L’hanno celebrata in centinaia, Inzaghi, tutti «amici» dell’Aiac...

«Ho colto l’entusiasmo e per me è stata una bellissima esperienza essere qui a parlare con loro. Una gratificazione che mi appaga».

La strada migliore per allenare qual è: partire dal basso, dalla cosiddetta gavetta, o accorciare il percorso?

«Io ho fatto quella più complicata o se vogliamo la più lunga ma gli anni di Venezia, la vittoria del campionato e dalla Coppa, mi hanno appagato e sono soddisfazioni che porto sempre con me. Simone era alle giovanili della Lazio, è andato in prima squadra e si è affermato immediatamente, è stato bravissimo. Questo lavoro diverte, allenare stare in mezzo al campo verde è la mia vita».

La strana vigilia di Manchester City-Inter vissuta da Simone e Pippo...

«Io so quello che può passare per la sua testa, so che non è riuscito ad addormentarsi. Noi ci sentiamo tre volte al giorno e l’ho sentito emozionato. Penso che la finale di Champions rappresenti l’apice della carriera. Io non avevo dubbi che sarebbe arrivato lì».

Cosa vi siete detti?

«Nulla in particolare, Simone non ha bisogno di consigli. Mi sono permesso di ricordargli che lui abbia veramente poco da perdere. Simone ha meritato questo traguardo, lo ha costruito con serietà e professionalità, con le sue capacità. Ma adesso se la deve godere: giocano contro la squadra più forte al mondo, probabilmente imbattibile. Però nel calcio si è sempre undici contro undici e quindi... Quindi mi auguro che vinca con la sua Inter».

La Champions è un affare di famiglia.

«So quanto sia difficile: da giocatore, ne ho fatte tre di finali. Ma credo che da allenatore siano sensazioni ancora più forti. I complimenti a Simone vanno fatti a prescindere. Ora, prima di entrare nel vivo della gara, mi auguro che rifletta su quel che ha saputo realizzare: gli basterà ricordarsi dov’era qualche anno fa, dove sarà stasera. Lo ha voluto ed è giusto che sia lì».
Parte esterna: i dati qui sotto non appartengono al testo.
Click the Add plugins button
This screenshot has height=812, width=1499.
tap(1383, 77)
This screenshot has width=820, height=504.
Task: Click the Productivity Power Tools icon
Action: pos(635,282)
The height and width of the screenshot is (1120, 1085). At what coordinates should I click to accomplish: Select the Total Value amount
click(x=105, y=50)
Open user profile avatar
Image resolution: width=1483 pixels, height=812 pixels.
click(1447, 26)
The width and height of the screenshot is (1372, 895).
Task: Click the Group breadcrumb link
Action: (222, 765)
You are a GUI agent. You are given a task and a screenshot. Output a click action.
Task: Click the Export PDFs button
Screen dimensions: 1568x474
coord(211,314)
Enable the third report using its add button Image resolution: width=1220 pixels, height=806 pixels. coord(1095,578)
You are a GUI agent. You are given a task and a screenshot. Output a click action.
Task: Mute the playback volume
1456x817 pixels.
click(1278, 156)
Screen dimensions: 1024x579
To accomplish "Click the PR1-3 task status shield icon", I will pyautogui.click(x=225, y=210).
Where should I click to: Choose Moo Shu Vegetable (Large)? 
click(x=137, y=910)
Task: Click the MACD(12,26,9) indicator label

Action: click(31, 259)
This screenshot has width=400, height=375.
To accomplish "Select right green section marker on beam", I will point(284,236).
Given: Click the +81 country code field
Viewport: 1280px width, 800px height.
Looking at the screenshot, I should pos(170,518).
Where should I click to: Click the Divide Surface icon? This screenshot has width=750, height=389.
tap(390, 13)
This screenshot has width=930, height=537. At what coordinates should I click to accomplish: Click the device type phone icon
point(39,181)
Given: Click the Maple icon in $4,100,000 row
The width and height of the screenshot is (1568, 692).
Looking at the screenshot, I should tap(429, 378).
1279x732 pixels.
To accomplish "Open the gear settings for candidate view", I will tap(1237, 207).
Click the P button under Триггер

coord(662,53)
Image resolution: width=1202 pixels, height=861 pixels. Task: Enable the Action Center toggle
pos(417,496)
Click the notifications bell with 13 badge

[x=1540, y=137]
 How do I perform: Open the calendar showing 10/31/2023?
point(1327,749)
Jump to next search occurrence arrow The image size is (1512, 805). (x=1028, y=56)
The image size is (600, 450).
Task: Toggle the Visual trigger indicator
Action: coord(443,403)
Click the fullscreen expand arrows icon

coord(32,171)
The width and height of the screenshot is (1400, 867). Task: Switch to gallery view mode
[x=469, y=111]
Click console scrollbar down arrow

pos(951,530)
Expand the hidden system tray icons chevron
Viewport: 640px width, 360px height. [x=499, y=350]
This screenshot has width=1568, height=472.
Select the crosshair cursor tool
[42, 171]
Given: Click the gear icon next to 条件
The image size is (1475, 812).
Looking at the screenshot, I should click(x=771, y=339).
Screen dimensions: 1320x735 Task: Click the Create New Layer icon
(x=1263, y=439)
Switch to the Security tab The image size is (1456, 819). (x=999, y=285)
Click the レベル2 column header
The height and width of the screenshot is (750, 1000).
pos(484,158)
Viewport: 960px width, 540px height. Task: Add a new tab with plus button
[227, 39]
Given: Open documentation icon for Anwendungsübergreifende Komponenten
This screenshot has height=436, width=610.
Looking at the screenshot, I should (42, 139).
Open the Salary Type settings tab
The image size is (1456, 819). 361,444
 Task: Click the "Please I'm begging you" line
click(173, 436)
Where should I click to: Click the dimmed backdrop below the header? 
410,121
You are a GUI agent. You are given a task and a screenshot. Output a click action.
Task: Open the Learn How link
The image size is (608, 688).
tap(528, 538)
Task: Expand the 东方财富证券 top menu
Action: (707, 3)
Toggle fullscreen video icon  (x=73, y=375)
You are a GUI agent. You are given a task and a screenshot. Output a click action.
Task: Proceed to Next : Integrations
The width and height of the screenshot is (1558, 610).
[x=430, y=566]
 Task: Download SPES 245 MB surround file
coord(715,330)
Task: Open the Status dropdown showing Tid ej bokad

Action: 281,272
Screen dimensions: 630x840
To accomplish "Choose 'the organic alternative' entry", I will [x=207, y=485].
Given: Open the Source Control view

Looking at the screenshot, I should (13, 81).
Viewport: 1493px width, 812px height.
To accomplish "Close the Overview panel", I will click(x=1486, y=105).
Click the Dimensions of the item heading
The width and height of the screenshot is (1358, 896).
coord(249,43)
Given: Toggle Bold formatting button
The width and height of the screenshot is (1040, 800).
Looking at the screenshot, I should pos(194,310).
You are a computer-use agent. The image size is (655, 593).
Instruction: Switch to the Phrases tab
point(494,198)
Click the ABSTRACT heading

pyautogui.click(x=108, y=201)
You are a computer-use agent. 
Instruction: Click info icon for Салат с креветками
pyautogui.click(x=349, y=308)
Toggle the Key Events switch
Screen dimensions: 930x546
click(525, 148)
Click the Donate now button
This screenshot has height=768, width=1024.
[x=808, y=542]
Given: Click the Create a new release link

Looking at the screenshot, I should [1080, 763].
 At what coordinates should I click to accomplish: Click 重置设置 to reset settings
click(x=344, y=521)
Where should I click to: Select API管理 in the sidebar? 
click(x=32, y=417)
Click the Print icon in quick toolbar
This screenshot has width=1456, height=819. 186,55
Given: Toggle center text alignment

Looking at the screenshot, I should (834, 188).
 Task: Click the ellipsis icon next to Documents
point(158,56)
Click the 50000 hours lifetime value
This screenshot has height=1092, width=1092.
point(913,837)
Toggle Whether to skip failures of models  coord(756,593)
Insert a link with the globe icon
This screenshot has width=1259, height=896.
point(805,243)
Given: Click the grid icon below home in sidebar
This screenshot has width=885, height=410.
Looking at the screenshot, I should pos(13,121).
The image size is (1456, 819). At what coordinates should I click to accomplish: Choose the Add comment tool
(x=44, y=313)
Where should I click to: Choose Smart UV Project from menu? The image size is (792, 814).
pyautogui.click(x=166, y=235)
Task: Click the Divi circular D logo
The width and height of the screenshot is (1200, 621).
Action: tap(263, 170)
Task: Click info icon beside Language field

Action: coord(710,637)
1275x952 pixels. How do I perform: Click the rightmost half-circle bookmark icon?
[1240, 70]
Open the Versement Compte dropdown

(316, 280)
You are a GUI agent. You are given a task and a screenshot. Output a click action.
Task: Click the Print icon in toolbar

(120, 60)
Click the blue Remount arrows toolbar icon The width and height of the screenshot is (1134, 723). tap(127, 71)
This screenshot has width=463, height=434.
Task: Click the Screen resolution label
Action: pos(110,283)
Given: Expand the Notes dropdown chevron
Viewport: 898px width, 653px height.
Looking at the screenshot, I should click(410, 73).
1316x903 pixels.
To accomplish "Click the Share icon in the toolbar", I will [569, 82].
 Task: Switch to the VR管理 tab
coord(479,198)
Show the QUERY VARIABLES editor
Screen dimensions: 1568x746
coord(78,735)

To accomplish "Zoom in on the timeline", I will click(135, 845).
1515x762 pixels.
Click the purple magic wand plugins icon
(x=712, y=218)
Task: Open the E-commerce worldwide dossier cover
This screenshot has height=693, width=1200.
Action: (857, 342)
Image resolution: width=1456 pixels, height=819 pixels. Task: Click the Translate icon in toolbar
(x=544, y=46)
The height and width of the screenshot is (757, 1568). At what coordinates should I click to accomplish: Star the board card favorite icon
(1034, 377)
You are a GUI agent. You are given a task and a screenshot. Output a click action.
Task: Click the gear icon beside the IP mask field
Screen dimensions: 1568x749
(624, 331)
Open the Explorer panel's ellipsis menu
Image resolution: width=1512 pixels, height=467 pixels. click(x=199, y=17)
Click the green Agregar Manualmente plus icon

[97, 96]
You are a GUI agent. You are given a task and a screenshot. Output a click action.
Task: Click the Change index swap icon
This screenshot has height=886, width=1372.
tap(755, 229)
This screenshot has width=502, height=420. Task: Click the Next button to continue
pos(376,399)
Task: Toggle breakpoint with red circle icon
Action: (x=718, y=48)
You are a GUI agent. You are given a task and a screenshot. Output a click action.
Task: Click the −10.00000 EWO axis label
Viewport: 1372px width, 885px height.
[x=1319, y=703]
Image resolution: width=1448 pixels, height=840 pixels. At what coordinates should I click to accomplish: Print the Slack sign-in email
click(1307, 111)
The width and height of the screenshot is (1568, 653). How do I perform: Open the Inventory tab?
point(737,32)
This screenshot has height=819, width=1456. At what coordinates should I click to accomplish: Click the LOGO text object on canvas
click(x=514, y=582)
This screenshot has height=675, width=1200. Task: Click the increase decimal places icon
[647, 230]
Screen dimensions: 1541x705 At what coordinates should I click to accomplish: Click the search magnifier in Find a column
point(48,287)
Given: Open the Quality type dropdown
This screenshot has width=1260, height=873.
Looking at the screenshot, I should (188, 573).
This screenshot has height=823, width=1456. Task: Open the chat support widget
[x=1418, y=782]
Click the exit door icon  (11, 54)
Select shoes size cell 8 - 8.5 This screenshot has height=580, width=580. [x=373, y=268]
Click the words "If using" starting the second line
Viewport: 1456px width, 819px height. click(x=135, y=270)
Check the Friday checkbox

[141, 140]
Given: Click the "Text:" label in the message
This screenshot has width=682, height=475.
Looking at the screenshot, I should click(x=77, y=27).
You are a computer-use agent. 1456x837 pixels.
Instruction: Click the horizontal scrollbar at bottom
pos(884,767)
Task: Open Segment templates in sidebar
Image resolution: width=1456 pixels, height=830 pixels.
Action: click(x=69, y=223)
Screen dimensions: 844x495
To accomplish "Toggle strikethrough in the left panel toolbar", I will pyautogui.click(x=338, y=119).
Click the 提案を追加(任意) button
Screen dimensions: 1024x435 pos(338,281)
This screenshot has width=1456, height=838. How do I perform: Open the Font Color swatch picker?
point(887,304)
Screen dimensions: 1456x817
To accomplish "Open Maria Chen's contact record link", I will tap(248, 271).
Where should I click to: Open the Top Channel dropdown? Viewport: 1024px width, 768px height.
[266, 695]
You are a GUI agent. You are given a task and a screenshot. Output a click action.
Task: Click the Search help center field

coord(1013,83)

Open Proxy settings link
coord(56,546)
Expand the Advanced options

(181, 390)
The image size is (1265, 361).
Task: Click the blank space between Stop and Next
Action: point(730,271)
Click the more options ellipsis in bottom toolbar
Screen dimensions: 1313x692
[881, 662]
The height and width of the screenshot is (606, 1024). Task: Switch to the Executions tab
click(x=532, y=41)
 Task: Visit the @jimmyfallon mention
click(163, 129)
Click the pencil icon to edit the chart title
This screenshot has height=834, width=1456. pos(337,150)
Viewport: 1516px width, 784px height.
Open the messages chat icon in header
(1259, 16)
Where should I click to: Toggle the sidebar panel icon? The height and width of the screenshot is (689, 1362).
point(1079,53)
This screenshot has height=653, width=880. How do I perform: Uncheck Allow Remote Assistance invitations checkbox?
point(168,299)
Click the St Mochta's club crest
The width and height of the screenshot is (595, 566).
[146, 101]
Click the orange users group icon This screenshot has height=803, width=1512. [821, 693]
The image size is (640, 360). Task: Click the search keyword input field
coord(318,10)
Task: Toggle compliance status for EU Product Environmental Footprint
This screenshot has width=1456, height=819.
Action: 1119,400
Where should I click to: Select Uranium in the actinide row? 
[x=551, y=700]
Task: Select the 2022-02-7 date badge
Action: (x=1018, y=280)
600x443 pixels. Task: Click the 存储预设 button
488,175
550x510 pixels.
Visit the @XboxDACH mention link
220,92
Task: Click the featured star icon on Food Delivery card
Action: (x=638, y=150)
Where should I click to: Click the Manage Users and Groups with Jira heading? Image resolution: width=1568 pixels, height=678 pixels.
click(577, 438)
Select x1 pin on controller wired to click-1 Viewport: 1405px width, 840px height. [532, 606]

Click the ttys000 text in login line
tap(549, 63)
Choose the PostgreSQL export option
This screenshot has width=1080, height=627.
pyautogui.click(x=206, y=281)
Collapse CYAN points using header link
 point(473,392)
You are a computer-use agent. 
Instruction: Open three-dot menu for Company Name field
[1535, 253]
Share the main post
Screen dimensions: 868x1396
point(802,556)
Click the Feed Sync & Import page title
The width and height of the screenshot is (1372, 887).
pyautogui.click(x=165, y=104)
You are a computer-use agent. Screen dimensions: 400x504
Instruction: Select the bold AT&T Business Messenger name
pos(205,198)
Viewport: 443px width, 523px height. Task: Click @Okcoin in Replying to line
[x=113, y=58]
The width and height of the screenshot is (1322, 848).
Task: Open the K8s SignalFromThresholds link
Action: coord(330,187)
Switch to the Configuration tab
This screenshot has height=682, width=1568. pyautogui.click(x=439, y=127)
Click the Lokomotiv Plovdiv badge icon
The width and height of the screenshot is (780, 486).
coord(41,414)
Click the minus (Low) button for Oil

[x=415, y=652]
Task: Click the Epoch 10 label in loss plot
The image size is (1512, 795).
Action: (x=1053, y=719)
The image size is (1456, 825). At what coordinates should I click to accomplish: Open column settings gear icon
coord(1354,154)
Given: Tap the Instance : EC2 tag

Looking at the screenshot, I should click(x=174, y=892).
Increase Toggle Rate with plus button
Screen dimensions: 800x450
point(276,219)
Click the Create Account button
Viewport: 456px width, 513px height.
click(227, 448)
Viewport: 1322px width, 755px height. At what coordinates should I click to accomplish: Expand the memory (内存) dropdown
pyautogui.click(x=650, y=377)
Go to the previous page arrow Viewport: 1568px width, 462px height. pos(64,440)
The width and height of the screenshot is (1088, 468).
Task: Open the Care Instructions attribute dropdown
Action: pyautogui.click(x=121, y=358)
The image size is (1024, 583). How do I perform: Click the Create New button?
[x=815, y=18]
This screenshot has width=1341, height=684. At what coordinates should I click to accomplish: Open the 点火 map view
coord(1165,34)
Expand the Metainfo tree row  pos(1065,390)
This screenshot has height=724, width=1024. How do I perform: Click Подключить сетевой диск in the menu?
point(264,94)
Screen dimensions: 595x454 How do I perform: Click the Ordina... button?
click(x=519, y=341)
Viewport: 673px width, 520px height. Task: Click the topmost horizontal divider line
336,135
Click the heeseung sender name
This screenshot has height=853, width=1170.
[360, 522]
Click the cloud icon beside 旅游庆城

Le finali di Europa League e Conference hanno lasciato amarezza ai club italiani.

«Sono dispiaciuto per la Roma e per la Fiorentina, che hanno fornito prestazioni notevoli. Non hanno nulla da rimproverarsi, il calcio è questo, va dato loro merito di essere state protagoniste sino all’ultimo secondo. Speriamo di ripeterci nella prossima stagione, vorrebbe dire che stiamo crescendo».

Cosa significa, per Pippo Inzaghi, un Milan senza Maldini.

«Sono rimasto sorpreso. Ho letto quello che hanno detto Ancelotti, Nesta e ognuno di noi la pensa come loro. Non entro nel merito, ma Paolo ha vinto lo scudetto, è arrivato in semifinale di Champions, ha costruito. È una leggenda ed è un grande uomo. Mi dispiace molto da milanista e speriamo che, nonostante tutto, il Milan rimanga ad alti livelli».

Ha lasciato anche Ibra, come se l’immagina Inzaghi?

«Non gli ho scritto, preferisco telefonargli. Non so cosa gli riservi il futuro ma Zlatan può fare qualsiasi cosa, lui può tutto. Mi auguro che resti al Milan perché avendo perso Paolo, lui potrebbe dare tanto».